To be honest, I haven’t used a fountain pen for a long time. When I make a grocery list, for example, I use a ball point pen. There’s no grace in a ball point pen. It’s purely functional, like dental floss. When they were first invented, everyone rushed to buy one. How wonderful, they exclaimed, never to need India ink or to deal with the messy blobs nibs sometimes left on the paper.
I don’t write manuscripts with any sort of pen, now. I use a computer. No more scratching out lines and scribbling over them as I did when I wrote longhand. But if I ever chose to return to writing with a pen, it would have an ink barrel. I’d want to feel again the smooth glide of words forming beneath my fingers, as I did when I was a child.
Scientists understand that connection between the hand and the brain. Research shows that when Lucy, the prehistoric mother of us all, decided to stand upright, she freed her hands for tasks other than locomotion. In response, the brain rewired itself to process the new tactile sensations. This “ability to manipulate physical objects tracks uncannily with the acquisition of speech.” (“The Science of Handwriting,” by Brandon Keim, Scientific American Mind, Sept/Oct. 2013, pg. 56) What’s more, when the hand began to track with the eye, gestures like pointing became possible, the precursor to language. (Ibid, pg. 56)

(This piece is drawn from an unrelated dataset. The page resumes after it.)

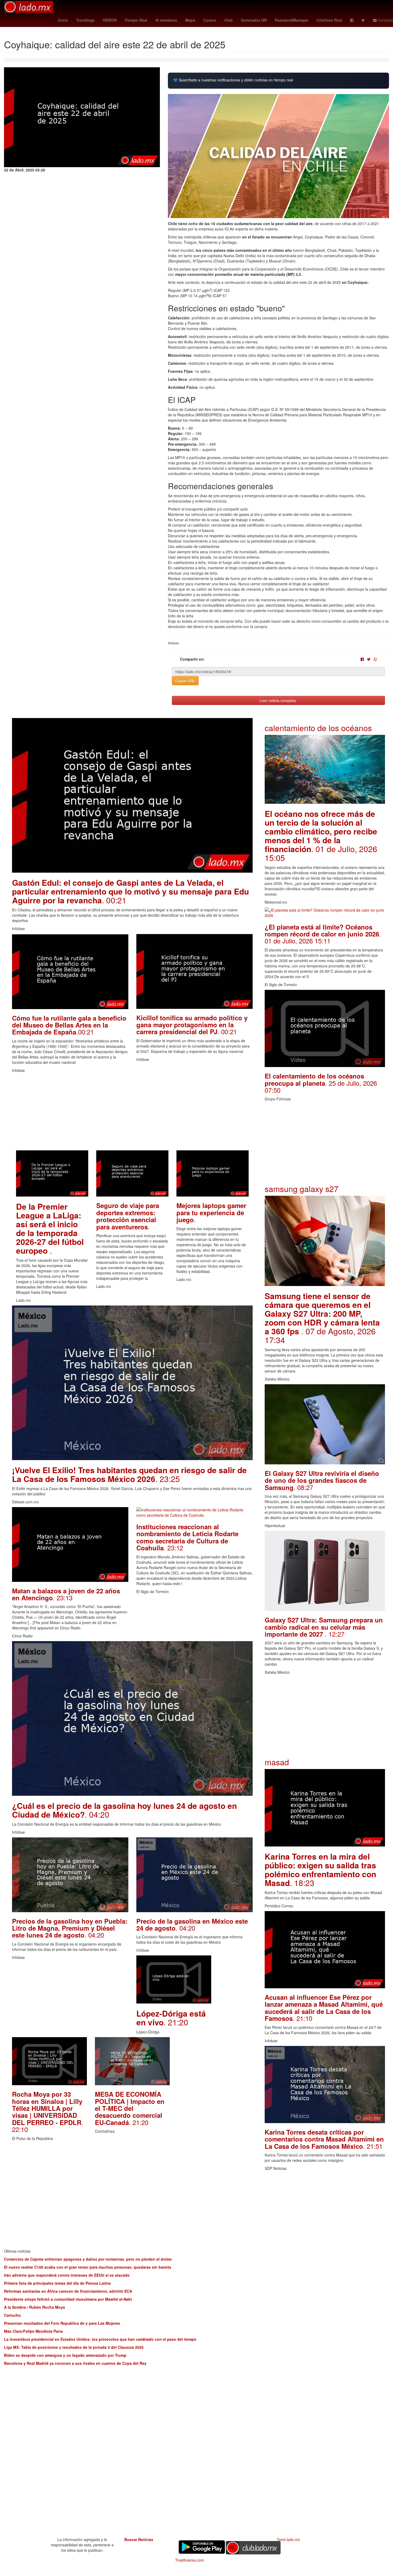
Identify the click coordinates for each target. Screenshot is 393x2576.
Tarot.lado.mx (288, 2539)
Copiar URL (185, 680)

Typing, unlike longhand, breaks that flow between eye and fingers, which is why some educators decry any proposal to drop cursive writing from the curricula. Hand-formed letters are the building blocks for a sturdier mental architecture, they argue. (Ibid. pg. 59)
Intuitively, I believe them. After composing my drafts on the computer, I sometimes edit with a pen, sensing that brain/hand connection.